[Extracted data entries]
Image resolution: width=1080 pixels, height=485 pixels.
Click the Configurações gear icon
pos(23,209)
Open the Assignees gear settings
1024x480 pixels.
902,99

→ **WORK TO COMPLETE**:
Copy down the complete data exactly as supplied.

→ **RESULT OF THIS TASK**:
Image resolution: width=1080 pixels, height=485 pixels.
Click the Configurações gear icon
pos(23,209)
Open the Assignees gear settings
1024x480 pixels.
902,99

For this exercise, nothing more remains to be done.